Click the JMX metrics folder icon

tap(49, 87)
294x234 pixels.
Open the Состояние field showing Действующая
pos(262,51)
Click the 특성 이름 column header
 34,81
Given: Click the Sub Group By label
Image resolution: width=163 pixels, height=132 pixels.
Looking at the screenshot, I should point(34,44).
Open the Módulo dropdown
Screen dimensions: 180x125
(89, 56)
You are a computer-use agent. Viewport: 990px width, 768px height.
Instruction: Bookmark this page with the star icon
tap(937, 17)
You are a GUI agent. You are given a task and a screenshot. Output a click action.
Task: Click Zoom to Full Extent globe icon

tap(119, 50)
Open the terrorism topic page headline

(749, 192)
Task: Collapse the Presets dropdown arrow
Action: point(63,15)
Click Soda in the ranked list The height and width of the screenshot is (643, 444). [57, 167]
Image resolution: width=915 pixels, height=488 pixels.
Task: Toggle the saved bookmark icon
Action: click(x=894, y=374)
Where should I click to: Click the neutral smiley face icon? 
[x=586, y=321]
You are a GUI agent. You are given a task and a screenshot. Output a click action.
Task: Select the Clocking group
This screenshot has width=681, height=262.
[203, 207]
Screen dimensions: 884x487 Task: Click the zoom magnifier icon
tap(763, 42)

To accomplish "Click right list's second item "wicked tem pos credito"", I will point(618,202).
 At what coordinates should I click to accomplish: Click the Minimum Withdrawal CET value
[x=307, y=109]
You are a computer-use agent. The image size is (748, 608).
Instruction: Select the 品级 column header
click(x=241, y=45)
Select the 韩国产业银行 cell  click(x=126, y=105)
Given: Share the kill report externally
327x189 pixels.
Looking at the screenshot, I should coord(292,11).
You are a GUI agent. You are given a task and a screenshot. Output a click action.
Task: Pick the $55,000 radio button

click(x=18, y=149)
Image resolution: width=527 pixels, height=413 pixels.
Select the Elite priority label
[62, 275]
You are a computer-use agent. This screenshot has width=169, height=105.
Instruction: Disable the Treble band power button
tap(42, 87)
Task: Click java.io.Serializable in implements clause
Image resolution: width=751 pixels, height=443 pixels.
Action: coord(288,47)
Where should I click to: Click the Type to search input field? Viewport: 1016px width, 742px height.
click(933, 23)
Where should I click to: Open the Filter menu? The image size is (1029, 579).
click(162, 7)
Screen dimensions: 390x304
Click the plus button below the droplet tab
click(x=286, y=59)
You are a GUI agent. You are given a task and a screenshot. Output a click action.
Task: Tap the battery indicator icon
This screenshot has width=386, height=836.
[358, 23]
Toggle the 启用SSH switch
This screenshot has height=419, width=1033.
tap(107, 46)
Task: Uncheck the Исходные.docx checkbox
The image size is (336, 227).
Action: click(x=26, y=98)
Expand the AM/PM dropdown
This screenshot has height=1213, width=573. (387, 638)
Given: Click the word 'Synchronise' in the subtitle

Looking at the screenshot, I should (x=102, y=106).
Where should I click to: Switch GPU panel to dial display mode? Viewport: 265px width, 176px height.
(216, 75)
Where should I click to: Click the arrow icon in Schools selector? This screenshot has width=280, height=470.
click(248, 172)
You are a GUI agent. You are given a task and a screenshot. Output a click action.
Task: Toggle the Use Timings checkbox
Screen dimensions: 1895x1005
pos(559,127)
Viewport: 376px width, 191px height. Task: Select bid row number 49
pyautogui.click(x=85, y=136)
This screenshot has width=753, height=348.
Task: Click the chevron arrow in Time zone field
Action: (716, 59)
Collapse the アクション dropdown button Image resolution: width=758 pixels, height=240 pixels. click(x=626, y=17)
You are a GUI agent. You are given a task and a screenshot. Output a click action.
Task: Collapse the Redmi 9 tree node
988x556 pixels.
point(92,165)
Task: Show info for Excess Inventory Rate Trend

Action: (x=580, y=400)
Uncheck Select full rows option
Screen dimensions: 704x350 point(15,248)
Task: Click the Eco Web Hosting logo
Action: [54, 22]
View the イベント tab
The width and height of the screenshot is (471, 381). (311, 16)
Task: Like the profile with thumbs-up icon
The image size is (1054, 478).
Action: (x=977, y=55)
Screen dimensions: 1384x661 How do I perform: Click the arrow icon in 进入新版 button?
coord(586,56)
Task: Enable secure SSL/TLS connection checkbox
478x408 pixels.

> [What you have to do]: Could you work out how many lines in the material contain the word "computer"? Reply with the number only.

> [Reply]: 3